John Atkinson  |  Jan 14, 2011  |  1 comments
"$175,000/pair?" I gulped. I know my beat at the 2011 CES was expensive loudspeakers, but the price of the Trenner & Friedl Duke took my breath away. Yes, the sound in the large room the new Austrian company shared with Cardas, Profundo, and the Jeff Rowland Design Group was superb, but that's a lot of change, even if the manufacturer will fly anywhere in the world to set the speakers up in the customer's home. (The rest of the system comprised a dCS Puccini used as a transport to feed JRDG's new Aeris DAC (the Colorado company's first digital product), $9800; a JRDG Criterion line stage, $18,500; and two JRDG 625 stereo power amplifiers, $13,500; with Cardas Clear cabling.

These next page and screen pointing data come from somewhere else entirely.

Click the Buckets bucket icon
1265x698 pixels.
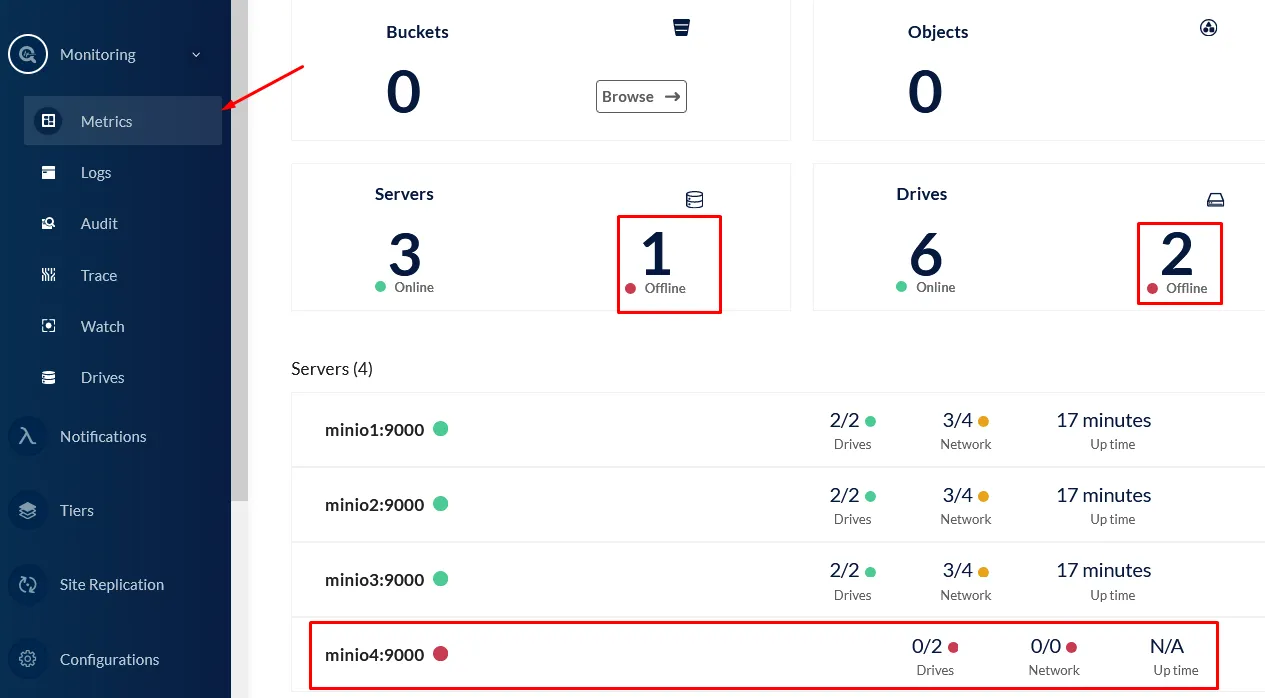[x=682, y=28]
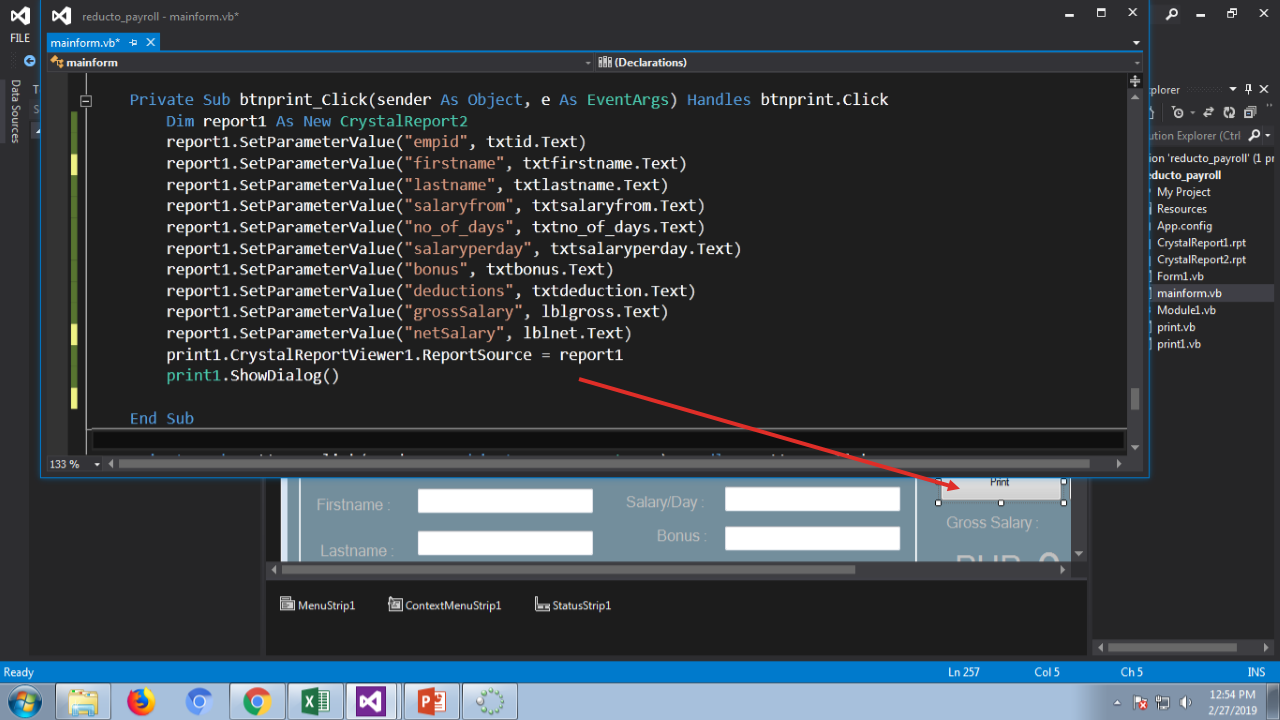Click the search magnifier in Solution Explorer search box
1280x720 pixels.
point(1255,133)
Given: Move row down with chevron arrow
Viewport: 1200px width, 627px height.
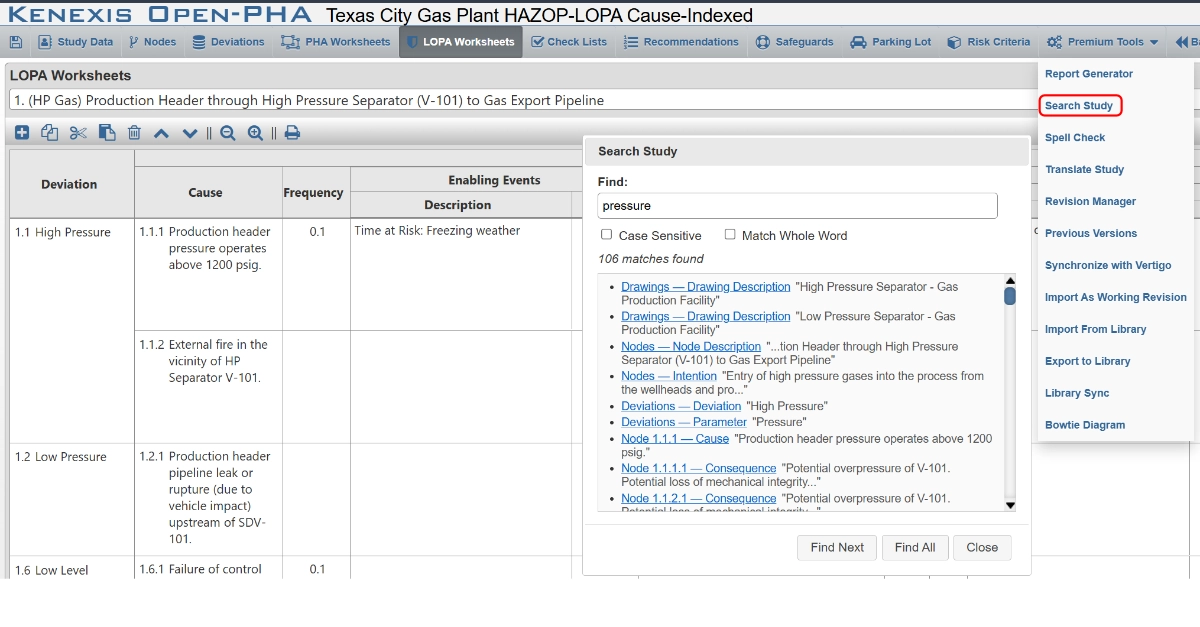Looking at the screenshot, I should point(190,133).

Each 12" woofer uses a fiber-glass–reinforced paper cone and is loaded by what is referred to as "a hybrid form of horn-resonator and bass reflex design." The mid/HF module is coupled to the woofer modules with spheres of varying hardness, to drain vibrations optimally, and can be adjusted to bring the drivers into proper time alignment at the listening position. The midrange unit features a papyrus cone with an elmwood phase plug and an alnico magnet, while the enclosure is filled with wool from "locally raised sheep" to reduce internal reflections being retransmitted through the drive-unit cone. The tweeter uses a titanium nitride dome loaded with a Tractrix-flare horn, while the supertweeter is a diamond-diaphragm type. The upper-range crossover is passive; the woofers are fed via a line-level crossover, and internal wiring is all Cardas Clear.